What the task asks:
Go to the line that contains "Viewport: 810px width, 806px". Restate that line and each one after it exactly, through the end of the records, without pictures.

Exercise materials:
╭──
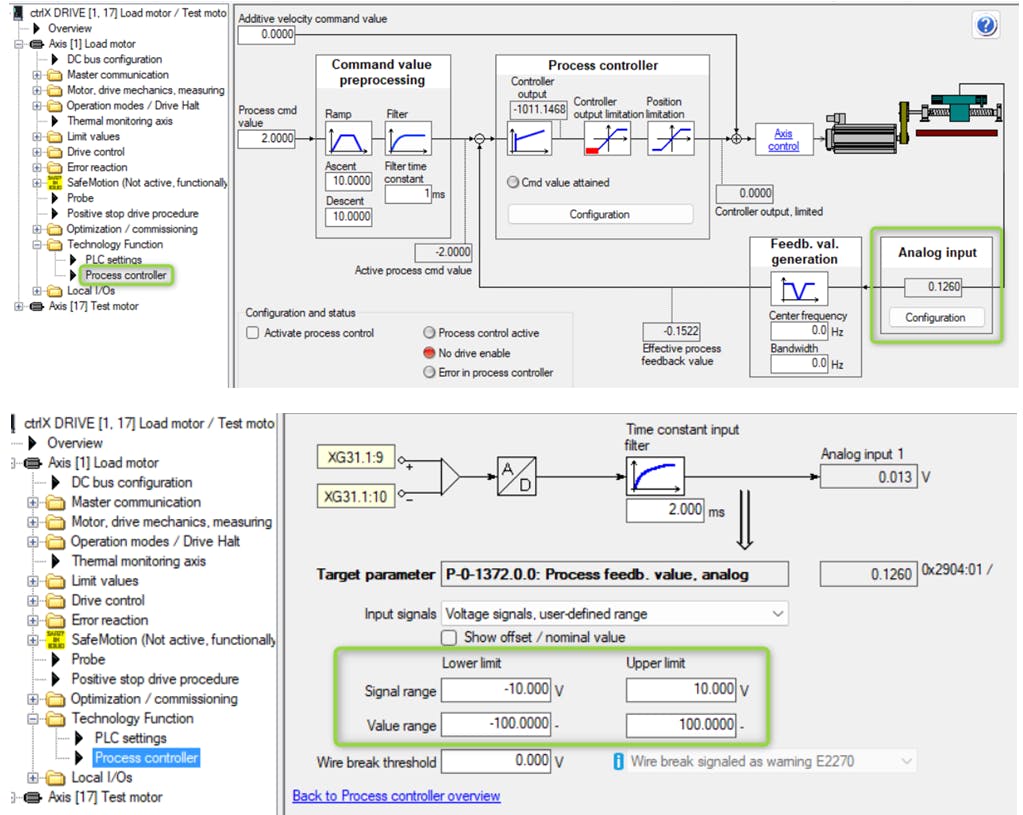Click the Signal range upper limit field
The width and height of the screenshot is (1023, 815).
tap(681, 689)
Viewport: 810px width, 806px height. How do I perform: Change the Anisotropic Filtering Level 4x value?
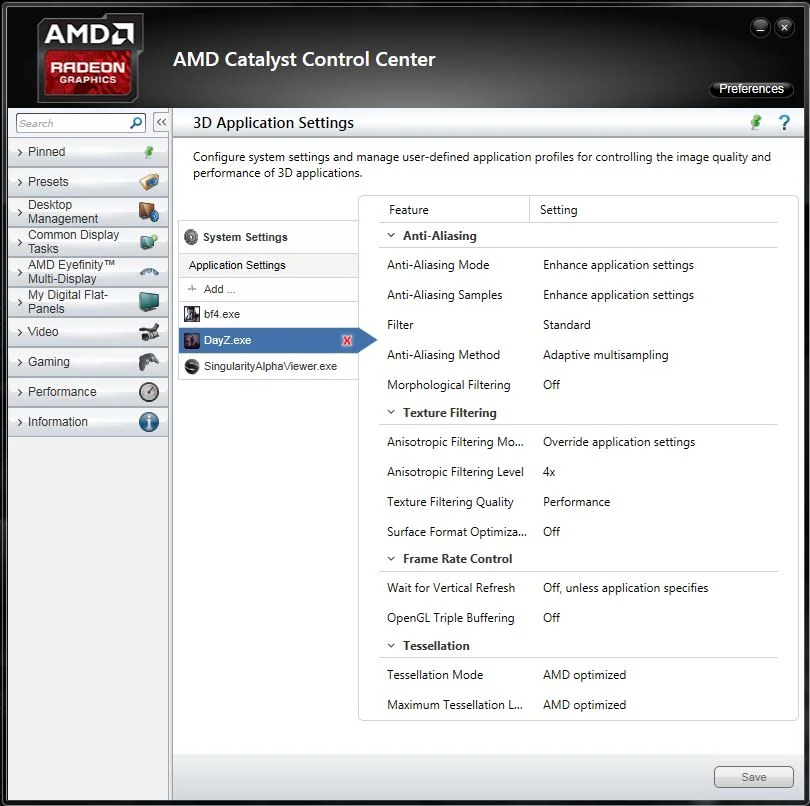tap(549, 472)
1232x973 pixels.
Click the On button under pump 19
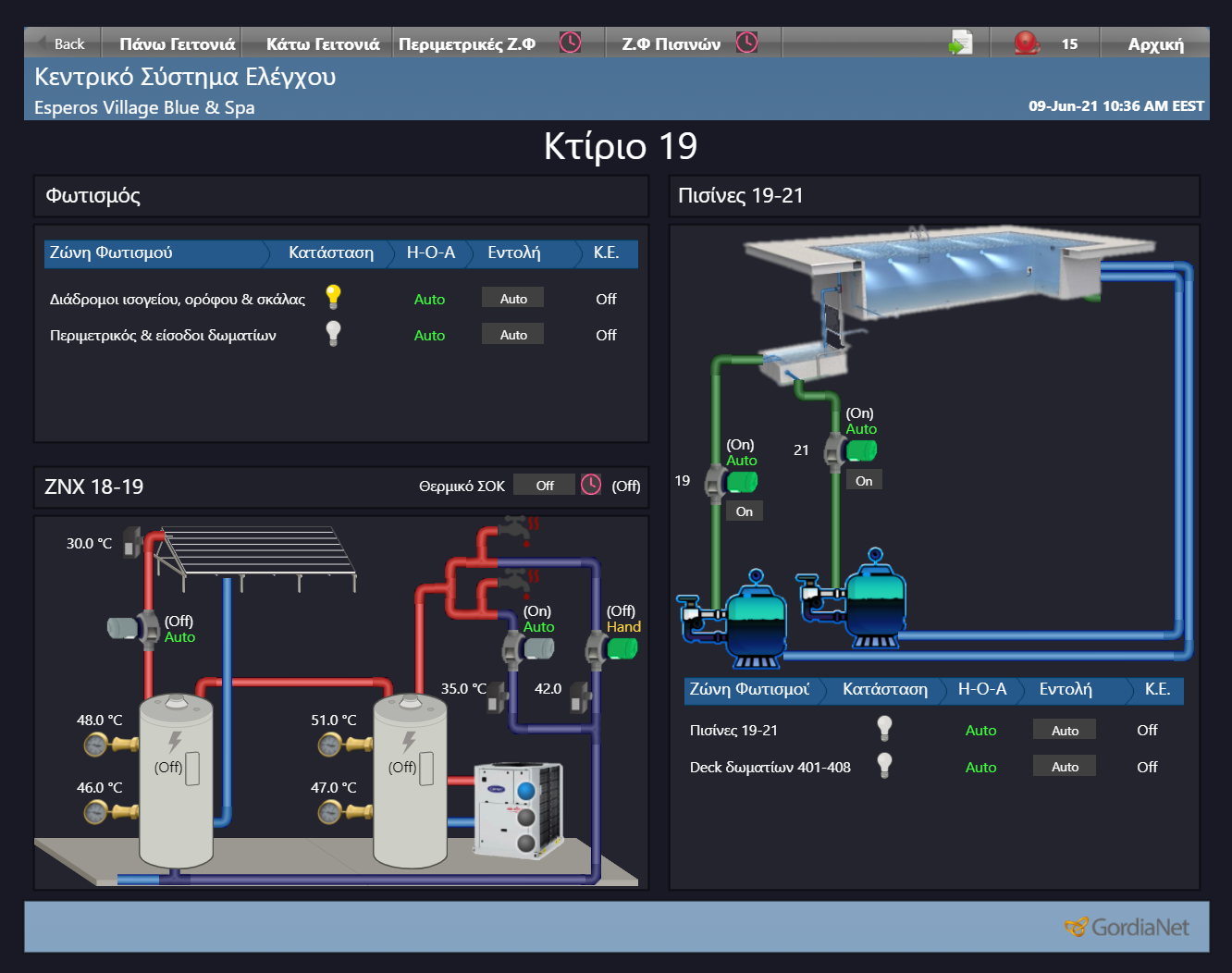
╰──
Reply:
Viewport: 810px width, 806px height. How do I perform: Change the Anisotropic Filtering Level 4x value?
tap(549, 472)
1232x973 pixels.
Click the On button under pump 19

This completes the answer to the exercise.